En consecuencia, al presentar la naturaleza del matrimonio cristiano a una nueva generación, debemos expresar las plenas satisfacciones que ofrece, al menos tan bien como sus deberes. La actitud católica frente a la sexualidad de ninguna manera es puritana, represiva o anticarnal. Dios creó el mundo y modeló a la persona humana a su imagen. Por lo tanto, el cuerpo es bueno. En efecto, para mí ha sido a menudo motivo de gran hilaridad escuchar de incógnito a personas que se lamentaban de la presunta represión de la sexualidad en la doctrina moral católica y, a la vez, del número excesivo de miembros de muchas buenas familias católicas (podíamos preguntarles: ¿de dónde creen que vienen los niños?).
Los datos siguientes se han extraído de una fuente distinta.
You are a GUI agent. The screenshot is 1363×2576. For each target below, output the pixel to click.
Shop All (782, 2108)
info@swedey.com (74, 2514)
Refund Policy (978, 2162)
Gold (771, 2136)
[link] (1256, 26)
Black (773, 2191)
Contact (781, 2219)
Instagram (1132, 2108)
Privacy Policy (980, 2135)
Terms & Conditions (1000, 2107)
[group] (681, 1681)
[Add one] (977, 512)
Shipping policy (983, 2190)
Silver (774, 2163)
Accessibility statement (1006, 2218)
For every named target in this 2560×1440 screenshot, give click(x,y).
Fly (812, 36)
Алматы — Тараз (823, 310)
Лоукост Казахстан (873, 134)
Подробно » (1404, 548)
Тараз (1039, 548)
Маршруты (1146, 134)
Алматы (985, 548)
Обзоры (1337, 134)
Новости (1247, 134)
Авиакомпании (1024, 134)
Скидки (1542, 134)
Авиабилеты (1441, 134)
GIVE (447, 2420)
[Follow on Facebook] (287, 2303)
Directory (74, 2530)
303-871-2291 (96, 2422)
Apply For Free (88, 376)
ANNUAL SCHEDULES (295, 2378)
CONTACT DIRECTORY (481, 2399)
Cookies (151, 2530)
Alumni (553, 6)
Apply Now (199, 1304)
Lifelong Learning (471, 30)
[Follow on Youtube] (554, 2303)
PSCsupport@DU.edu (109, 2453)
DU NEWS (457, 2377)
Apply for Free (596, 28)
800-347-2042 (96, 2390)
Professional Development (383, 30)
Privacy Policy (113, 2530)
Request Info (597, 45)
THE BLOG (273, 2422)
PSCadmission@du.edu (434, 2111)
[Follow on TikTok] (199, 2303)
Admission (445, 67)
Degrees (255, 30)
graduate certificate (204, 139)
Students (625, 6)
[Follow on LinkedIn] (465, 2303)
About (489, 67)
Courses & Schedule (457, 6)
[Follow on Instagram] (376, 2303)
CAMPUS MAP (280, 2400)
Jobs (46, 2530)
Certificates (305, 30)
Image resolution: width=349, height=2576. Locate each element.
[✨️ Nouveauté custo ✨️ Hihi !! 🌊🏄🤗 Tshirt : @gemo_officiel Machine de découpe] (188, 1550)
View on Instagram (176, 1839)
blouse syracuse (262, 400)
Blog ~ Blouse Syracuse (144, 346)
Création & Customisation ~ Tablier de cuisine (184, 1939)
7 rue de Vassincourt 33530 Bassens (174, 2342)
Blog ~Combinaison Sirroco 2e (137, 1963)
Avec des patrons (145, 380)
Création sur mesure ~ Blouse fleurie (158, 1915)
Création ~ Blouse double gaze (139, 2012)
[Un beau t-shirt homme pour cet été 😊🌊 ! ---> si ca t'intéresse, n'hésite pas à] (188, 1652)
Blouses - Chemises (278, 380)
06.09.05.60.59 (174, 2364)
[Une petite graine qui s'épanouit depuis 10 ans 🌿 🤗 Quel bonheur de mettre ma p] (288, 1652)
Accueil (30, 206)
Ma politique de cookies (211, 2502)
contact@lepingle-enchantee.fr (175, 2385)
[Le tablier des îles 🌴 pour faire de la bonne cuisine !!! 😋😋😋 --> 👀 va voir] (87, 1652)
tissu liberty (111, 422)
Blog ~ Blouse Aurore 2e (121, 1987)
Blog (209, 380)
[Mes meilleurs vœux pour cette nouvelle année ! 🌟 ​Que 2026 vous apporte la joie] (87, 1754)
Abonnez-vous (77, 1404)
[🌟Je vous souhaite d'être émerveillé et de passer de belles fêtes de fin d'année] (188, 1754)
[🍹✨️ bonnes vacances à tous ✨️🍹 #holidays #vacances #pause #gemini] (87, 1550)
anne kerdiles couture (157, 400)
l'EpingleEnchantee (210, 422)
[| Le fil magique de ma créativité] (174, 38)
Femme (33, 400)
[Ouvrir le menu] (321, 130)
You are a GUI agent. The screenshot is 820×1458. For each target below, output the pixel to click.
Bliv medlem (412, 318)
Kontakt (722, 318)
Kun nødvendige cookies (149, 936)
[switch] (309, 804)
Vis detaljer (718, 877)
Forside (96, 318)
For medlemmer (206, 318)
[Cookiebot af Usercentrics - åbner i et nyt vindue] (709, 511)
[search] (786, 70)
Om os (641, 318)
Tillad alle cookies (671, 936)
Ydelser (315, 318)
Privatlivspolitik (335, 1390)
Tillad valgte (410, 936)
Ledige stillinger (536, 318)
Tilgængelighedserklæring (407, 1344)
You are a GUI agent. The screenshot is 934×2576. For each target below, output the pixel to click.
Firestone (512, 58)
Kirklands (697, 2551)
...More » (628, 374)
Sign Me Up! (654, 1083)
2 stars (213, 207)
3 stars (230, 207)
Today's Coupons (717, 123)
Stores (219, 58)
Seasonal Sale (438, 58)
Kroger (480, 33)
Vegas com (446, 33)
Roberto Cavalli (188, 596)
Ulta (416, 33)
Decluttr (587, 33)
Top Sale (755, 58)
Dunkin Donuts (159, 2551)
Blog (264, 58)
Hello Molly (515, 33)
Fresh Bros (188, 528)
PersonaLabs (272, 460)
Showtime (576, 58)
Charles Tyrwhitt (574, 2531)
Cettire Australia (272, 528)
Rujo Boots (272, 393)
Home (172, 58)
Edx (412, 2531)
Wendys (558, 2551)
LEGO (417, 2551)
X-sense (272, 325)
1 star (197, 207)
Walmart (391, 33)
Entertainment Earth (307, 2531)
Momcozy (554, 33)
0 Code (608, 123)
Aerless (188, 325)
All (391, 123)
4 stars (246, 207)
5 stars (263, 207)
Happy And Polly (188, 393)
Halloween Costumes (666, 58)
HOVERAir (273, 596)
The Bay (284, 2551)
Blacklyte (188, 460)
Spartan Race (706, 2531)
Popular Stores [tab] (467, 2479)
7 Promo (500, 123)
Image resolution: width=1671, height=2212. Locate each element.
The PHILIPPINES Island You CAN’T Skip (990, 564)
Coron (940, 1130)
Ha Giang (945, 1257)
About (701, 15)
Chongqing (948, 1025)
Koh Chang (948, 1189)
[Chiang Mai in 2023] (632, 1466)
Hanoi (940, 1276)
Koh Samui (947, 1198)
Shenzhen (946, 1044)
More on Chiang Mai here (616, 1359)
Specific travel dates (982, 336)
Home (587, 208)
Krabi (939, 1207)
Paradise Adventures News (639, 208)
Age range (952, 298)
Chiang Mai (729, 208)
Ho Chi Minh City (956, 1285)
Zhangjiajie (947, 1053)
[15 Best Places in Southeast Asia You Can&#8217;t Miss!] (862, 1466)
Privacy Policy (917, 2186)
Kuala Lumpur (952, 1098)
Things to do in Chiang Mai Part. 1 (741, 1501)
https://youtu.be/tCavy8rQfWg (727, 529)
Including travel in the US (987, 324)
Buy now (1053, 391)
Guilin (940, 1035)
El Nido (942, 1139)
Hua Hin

El matrimonio católico, justamente como Jesús mismo, no tiene nada que ver con la escasez, sino con la abundancia. No tiene nada que ver con la esterilidad, sino más bien con la fecundidad, que brota del amor unitivo y procreador. El amor conyugal de los católicos implica siempre la posibilidad de nueva vida y, precisamente por esto, libera de la soledad y asegura el futuro. Y, dado que asegura el futuro, se convierte en un crisol de esperanza en un mundo propenso a la desesperación. En efecto, el matrimonio católico es atractivo porque es auténtico. Está diseñado para creaturas como nosotros, hechos para la comunión. Los esposos se completan mutuamente. Cuando Dios une a un hombre y a una mujer en el matrimonio, crean, junto con El, una nueva totalidad: una pertenencia tan real, tan concreta, que una nueva vida, un hijo, es su expresión natural y su sello. Esto es lo que quiere decir la Iglesia cuando enseña que el amor conyugal católico es, por su naturaleza, tanto unitivo como procreador, y no sólo unitivo o procreador.

Pero, ¿por qué los esposos no pueden simplemente elegir el aspecto unitivo del matrimonio y bloquear temporalmente, o incluso evitar permanentemente, su aspecto procreador? La respuesta es tan sencilla y radical como el Evangelio. Cuando los esposos se entregan honesta e integramente uno al otro, como la naturaleza del amor conyugal implica e incluso exige, este acto debe incluir todo su ser, y la parte más íntima y poderosa de cada persona es su fertilidad.

La anticoncepción no sólo niega esta fertilidad y atenta contra la procreación, sino que, al hacer esto, necesariamente daña también la unidad. Es como si los esposos dijeran: Te daré todo mi ser, excepto mi fertilidad; aceptaré todo tu ser, excepto tu fertilidad. Este negarse, inevitablemente aisla y divide a los esposos, y deshace la santa amistad que los une…, tal vez no inmediata y abiertamente, pero sí de forma profunda y, a largo plazo, a menudo de modo fatal para el matrimonio (…).

Mi oración es sencilla: que el Señor nos conceda la sabiduría para reconocer el gran tesoro que se encierra en nuestra doctrina sobre el amor conyugal y sobre la sexualidad humana, la fe, la alegría y la perseverancia para vivirla en nuestras familias y el valor, que Pablo VI tuvo, para predicarla de nuevo.